**Items**.
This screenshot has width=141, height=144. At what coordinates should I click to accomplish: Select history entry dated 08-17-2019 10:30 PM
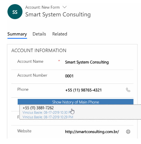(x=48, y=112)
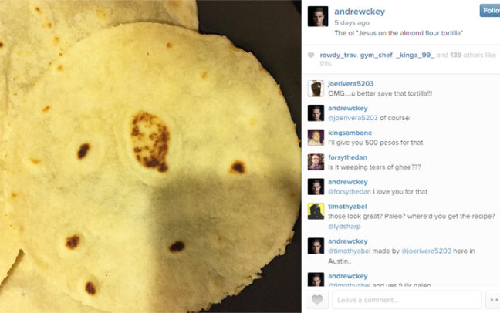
...
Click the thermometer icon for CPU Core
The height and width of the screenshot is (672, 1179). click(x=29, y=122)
* * *
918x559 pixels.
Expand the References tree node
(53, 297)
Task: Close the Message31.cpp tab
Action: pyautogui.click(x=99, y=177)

**Exercise directions**. Convert the lines of the records above, from the line containing "918x559 pixels." through the line containing "Action: pyautogui.click(x=99, y=177)" inclusive, into a numbered list with blank lines omitted.

**Result for this task**.
1. 918x559 pixels.
2. Expand the References tree node
3. (53, 297)
4. Task: Close the Message31.cpp tab
5. Action: pyautogui.click(x=99, y=177)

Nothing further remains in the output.